From the records below, please repeat exactly the line that has "Task: Click the 'Django version 2.0' text", the line that has "Given: Toggle 마스크 mask visibility eye", and every line between them, and nothing else.
________________
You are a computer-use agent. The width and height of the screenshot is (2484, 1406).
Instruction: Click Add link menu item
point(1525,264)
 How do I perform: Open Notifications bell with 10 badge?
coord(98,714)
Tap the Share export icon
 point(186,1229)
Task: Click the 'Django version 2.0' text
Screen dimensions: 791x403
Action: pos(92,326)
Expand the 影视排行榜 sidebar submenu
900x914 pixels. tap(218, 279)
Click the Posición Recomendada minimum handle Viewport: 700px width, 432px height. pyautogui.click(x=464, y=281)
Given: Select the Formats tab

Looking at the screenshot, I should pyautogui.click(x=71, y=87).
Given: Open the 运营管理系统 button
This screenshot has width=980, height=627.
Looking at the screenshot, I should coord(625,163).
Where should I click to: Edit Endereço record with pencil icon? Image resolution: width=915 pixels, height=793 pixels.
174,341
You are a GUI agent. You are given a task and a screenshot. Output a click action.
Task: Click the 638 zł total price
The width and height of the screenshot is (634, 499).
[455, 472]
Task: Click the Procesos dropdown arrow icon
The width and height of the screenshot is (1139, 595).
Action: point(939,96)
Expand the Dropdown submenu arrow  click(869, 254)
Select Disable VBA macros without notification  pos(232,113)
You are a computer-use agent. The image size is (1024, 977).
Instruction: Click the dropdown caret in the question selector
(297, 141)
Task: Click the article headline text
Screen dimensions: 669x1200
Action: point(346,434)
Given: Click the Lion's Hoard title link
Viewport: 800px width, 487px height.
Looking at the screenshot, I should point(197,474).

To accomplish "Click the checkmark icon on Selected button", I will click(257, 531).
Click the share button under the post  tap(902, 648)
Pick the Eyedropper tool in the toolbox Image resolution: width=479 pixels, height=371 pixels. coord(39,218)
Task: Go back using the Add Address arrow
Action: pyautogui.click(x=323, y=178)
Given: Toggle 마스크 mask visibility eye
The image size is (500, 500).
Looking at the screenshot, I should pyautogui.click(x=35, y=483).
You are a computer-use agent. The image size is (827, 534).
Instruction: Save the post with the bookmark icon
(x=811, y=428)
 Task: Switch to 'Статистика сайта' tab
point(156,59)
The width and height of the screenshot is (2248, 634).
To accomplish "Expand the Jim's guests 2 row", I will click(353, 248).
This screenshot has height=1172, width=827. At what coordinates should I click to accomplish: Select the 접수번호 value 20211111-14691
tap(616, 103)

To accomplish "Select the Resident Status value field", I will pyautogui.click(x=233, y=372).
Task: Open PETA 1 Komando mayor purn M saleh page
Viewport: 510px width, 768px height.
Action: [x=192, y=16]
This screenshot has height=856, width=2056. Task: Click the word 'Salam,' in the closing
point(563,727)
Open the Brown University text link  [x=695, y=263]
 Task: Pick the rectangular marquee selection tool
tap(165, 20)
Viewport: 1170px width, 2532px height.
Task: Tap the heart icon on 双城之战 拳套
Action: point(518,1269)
________________
[Problem solution]
Task: Click the 'Django version 2.0' text
Screen dimensions: 791x403
Action: pos(92,326)
Expand the 影视排行榜 sidebar submenu
900x914 pixels. tap(218, 279)
Click the Posición Recomendada minimum handle Viewport: 700px width, 432px height. pyautogui.click(x=464, y=281)
Given: Select the Formats tab

Looking at the screenshot, I should pyautogui.click(x=71, y=87).
Given: Open the 运营管理系统 button
This screenshot has width=980, height=627.
Looking at the screenshot, I should coord(625,163).
Where should I click to: Edit Endereço record with pencil icon? Image resolution: width=915 pixels, height=793 pixels.
174,341
You are a GUI agent. You are given a task and a screenshot. Output a click action.
Task: Click the 638 zł total price
The width and height of the screenshot is (634, 499).
[455, 472]
Task: Click the Procesos dropdown arrow icon
The width and height of the screenshot is (1139, 595).
Action: point(939,96)
Expand the Dropdown submenu arrow  click(869, 254)
Select Disable VBA macros without notification  pos(232,113)
You are a computer-use agent. The image size is (1024, 977).
Instruction: Click the dropdown caret in the question selector
(297, 141)
Task: Click the article headline text
Screen dimensions: 669x1200
Action: point(346,434)
Given: Click the Lion's Hoard title link
Viewport: 800px width, 487px height.
Looking at the screenshot, I should point(197,474).

To accomplish "Click the checkmark icon on Selected button", I will click(257, 531).
Click the share button under the post  tap(902, 648)
Pick the Eyedropper tool in the toolbox Image resolution: width=479 pixels, height=371 pixels. coord(39,218)
Task: Go back using the Add Address arrow
Action: pyautogui.click(x=323, y=178)
Given: Toggle 마스크 mask visibility eye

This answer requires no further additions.